WHAT IS REQUIRED: Each line below should be restated exactly, with nothing dropped.

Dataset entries
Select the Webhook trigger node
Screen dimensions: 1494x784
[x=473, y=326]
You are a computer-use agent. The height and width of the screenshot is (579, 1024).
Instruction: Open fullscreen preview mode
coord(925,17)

WRITTEN SOLUTION:
Select the Webhook trigger node
Screen dimensions: 1494x784
[x=473, y=326]
You are a computer-use agent. The height and width of the screenshot is (579, 1024).
Instruction: Open fullscreen preview mode
coord(925,17)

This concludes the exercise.